I had a book for christmas by John Humphrys and in the back are some basic recipes. We had guests over last night and i thought i would try the pate recipe out on them. I did change a few little bits though, can't help it!

 

Ingredients were,

 

4 Pigeons, breasts removed and chopped into smallish pieces.

1 Duck leg, deboned and chopped into same size pieces as pigeon.

1 medium size onion, finely chopped.

Roughly 100 grams/3-4 rashers steaky bacon.

50 grams butter.

4 tbsp single cream.

Half teaspoon of dried sage, fresh finely chopped will do.

3-4 teaspoons brandy, can use less.

Few bits of parsley, And some for garnishing.

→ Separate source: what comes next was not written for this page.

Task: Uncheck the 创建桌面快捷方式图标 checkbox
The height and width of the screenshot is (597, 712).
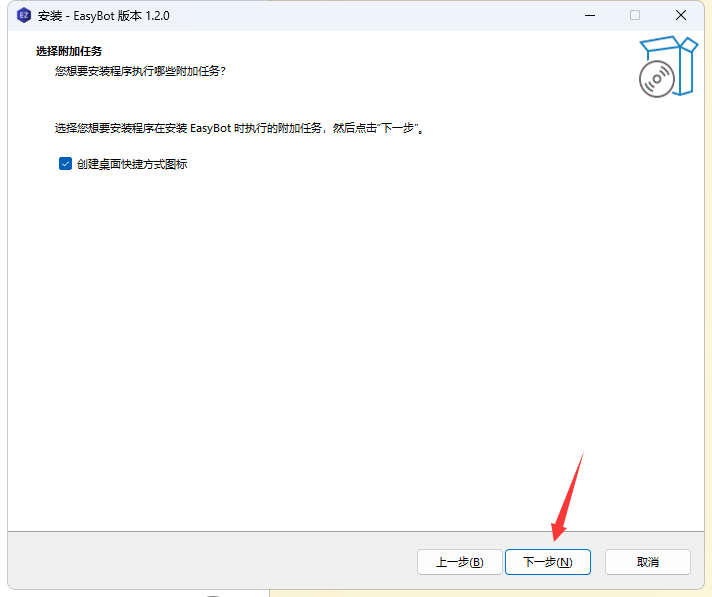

Bit fancy but wife told me to do it! :lol:

 

Method,

 

Fry the onion and bacon in half the butter then remove from pan.

Fry pigeon and duck in other half of the butter until cooked through.

Put all of the above in a food processor and add all other ingredients apart from parsley.

Blend it all until mixed well and looks like a smooth paste.

Add parsley and pulse. This adds colour through it.

I then spooned the mixture into individual ramikins. You could just use a small dish. Or line a dish with clingfilm so you can turn it out in one piece onto a board or such like.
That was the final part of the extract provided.